The playground is lying to you.
You wrote a system prompt, tested a few examples, the results looked good, so you shipped. Three weeks later, a user finds an edge case where the model outputs something embarrassing. You tweak the prompt. The edge case improves. Another edge case appears. You tweak again. The first edge case gets worse.
This is prompt engineering without evals. It's whack-a-mole.
What an eval actually is
An eval is a dataset of inputs with expected outputs or grading criteria, combined with a runner that executes your AI feature against that dataset and reports pass/fail or a score.
That's the whole thing. It's not a new concept — it's the same idea as a test suite. A collection of cases that let you verify your system's behavior without running it manually against production. The difference is that LLM outputs are probabilistic, so "expected output" requires more nuance than a simple equality check. That's a solved problem.
Why teams skip them
The friction is real. Building an eval requires deciding what "correct" looks like, which is hard when your AI feature has subjective outputs. A customer support assistant — is the response good? Is it helpful? Is it appropriately concise? These aren't binary criteria.
So teams default to manual testing: read a few outputs, make a judgment call, ship. This works for a single developer who understands the system deeply. It fails when the system scales, the team grows, or the underlying model gets swapped.
The other reason is timeline pressure. Evals feel like extra work before the feature is done. They're actually the work that determines whether the feature stays done.
A minimal setup
For a text-generation feature, a working eval setup has three components.
A dataset. Twenty to fifty representative inputs collected from your actual use case — not invented examples. Include your golden cases (inputs where you know exactly what good looks like) and your edge cases (inputs where the feature has failed before, or where failure would be expensive).
A scorer. A function that takes an output and returns a pass/fail or numeric score. Scorers range from simple — is the JSON valid? does the output mention the product name correctly? — to complex — does the output match the expected intent? For nuanced quality judgments, an LLM-as-judge pattern works well: a second model evaluates the first model's output against a rubric you define. This sounds circular but is reliable in practice when the rubric is specific.

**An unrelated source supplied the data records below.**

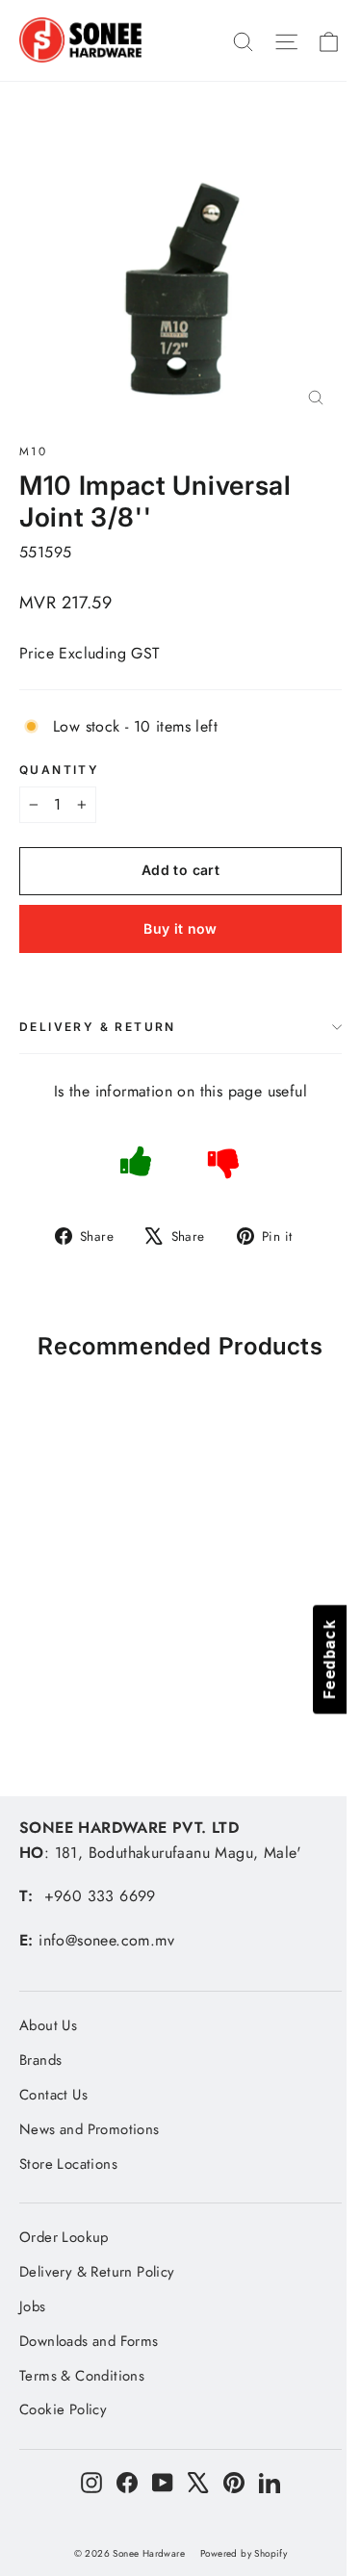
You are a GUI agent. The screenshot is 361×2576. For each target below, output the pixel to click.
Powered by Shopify (243, 2553)
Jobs (32, 2306)
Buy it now (180, 928)
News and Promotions (89, 2129)
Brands (40, 2060)
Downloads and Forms (89, 2341)
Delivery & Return (97, 1026)
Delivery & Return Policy (97, 2271)
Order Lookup (64, 2237)
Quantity (59, 770)
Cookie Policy (63, 2409)
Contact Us (53, 2094)
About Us (48, 2025)
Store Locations (68, 2164)
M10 (33, 451)
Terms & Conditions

A runner. A script that runs the dataset through your feature, calls the scorer on each result, and reports the aggregate pass rate. Run it in CI. Failing evals block deployment.
A concrete example
We built a document summarization feature for a legal tech client. Before shipping, we created thirty eval cases from actual legal documents: simple agreements, dense multi-party contracts, and a handful of edge cases with atypical structure.
The scorer checked three things: does the summary contain no information not present in the source (hallucination check via LLM-as-judge), is the summary shorter than the original (format check), and does the summary include the key obligations a human reviewer flagged (task-specific quality check).
Initial pass rate: 71%. After two rounds of prompt iteration driven by the failing eval cases, we shipped at 91%.
That 71% was invisible in the playground. When you pick your own test inputs and read them one at a time, you unconsciously select the cases that look good. The eval set is representative. The playground is curated.
The eval that runs before every deploy
Once an eval set exists, the workflow changes structurally:
- Change a prompt, run evals, see if pass rate went up or down before touching production
- Swap model versions, run evals, know immediately whether quality regressed
- A user reports a bug, add their case to the eval set, write a fix, confirm it passes, ship with confidence
This is identical to how testing works for regular code. The only adjustment is probabilistic scoring rather than exact matching — which, again, is a solved problem.
The compounding effect matters here. An eval set that starts at thirty cases grows with every bug report and edge case discovered in production. Eighteen months in, you have a dataset that systematically captures everything your feature has ever failed at. That's a significant engineering asset that manual testing can never produce.
What a studio without evals is actually telling you
Ask any team building your AI features: how do you know if a prompt change made things better or worse? If the answer is "we test it manually" or "we try a few examples in the playground," that's not a system. It's hope with extra steps.
A studio that ships AI features without evals is operating on vibes. They may have excellent vibes — good taste, experienced engineers who catch obvious failures. But they have no regression protection, no quantified quality baseline, and no way to hand the system to a new team member who can evaluate changes rigorously.
The presence of evals signals something broader about engineering discipline. Teams that build eval harnesses have thought carefully about what "correct" means for their feature, have instrumented their pipelines to support testing, and have built a feedback loop that catches regressions before users do. That discipline shows up everywhere else in the codebase.
AI features that work beautifully in demos and degrade in production almost always lack this. The demo was handpicked. Production is everything else.